COMPLETE O SEGUINTE
1/ Responda às perguntas seguintes com base no excerto sobre a felicidade:
(a) Segundo o excerto, o que está na base de toda a esperança?
(b) De acordo com o excerto, o que nos faz realmente felizes, em vez de ser rico?
(c) Segundo os estudos referidos, em que momento voltam os casais a reganhar felicidade?
2/ Reproduza fielmente o trecho do excerto sobre a felicidade que vai desde "Acreditar numa causa maior. Quando" até "este acreditar numa causa maior.", inclusive.

EXCERTO SELECIONADO

Acreditar numa causa maior. Quando a nossa vida não parece limitada a uns poucos de anos à superfície do planeta para ser esquecida umas dezenas de anos após a nossa morte, esta adquire um sentido. É importante para a nossa felicidade acreditar que fazemos parte de um destino, de algo que nos transcende, mas do qual fazemos parte. Toda a esperança tem na sua base esta fé, este acreditar numa causa maior.


A ideia que controlamos a nossa vida. Se por alguma razão percebermos que as nossas escolhas não determinam o rumo da nossa vida, isto é, que ao invés de controlarmos os acontecimentos, são estes que nos controlam, isso tem um efeito pernicioso e até mesmo letal, em nós. Está intrínseco aqui a noção de poder. Para que a vida nos pareça merecer a pena ser vivida, temos de ter poder, alguma sensação de poder. [3]
Algumas ‘mitologias’ contemporâneas sobre o que nos faz felizes:


Ser rico. Não há nenhum estudo que prove que quanto mais rico se é, mais feliz se é. O que nos faz felizes mesmo é sermos todos classe-média.


Ter filhos. Ter filhos não contribui para a felicidade. Aliás estudos parecem comprovar antes o contrário: Os casais ficam infelizes com o nascimento do primeiro filho e voltam a reganhar felicidade quando o último filho sai de casa!


Sou único! Pensar que é especial ou único é apenas uma ilusão sua. Se o fosse as sondagens não serviriam para absolutamente nada! Contudo não é assim, porque somos todos muito iguais uns aos outros.


[1] “The Paradox of Choice: Why Less Is More” por Barry Schwartz
[2] “Stumbling on Happiness” por Daniel Gilbert, Capítulo 8
[3] Como se depreende a ânsia pelo poder revela uma insegurança fundamental!

(Itens listados num conjunto de dados)
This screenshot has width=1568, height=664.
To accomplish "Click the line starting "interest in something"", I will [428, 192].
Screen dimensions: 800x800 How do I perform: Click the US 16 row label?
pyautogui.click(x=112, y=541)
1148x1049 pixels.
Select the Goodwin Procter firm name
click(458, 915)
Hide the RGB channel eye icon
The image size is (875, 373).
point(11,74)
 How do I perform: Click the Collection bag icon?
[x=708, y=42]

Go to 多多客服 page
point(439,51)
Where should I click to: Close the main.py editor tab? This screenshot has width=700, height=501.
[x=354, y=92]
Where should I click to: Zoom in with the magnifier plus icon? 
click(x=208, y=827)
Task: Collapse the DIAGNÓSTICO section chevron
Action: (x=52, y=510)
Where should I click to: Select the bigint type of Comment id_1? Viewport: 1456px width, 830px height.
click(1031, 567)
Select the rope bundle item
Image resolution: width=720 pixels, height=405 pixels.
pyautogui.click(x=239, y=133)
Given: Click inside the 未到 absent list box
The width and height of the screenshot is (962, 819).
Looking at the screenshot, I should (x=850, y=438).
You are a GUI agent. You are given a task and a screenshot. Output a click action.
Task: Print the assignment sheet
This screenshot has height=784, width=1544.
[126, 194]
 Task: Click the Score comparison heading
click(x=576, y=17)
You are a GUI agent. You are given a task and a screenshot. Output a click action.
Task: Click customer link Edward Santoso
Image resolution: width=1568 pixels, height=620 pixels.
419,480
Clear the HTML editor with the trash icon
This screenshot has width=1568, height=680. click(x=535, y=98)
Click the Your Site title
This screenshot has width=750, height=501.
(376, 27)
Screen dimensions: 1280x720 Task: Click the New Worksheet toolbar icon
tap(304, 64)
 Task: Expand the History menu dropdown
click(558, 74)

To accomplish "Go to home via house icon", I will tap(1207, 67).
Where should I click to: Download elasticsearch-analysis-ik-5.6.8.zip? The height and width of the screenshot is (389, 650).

CONJUNTO DE RESPOSTAS
1/
(a) A fé, o acreditar numa causa maior.
(b) Sermos todos classe-média.
(c) Quando o último filho sai de casa.

2/
Acreditar numa causa maior. Quando a nossa vida não parece limitada a uns poucos de anos à superfície do planeta para ser esquecida umas dezenas de anos após a nossa morte, esta adquire um sentido. É importante para a nossa felicidade acreditar que fazemos parte de um destino, de algo que nos transcende, mas do qual fazemos parte. Toda a esperança tem na sua base esta fé, este acreditar numa causa maior.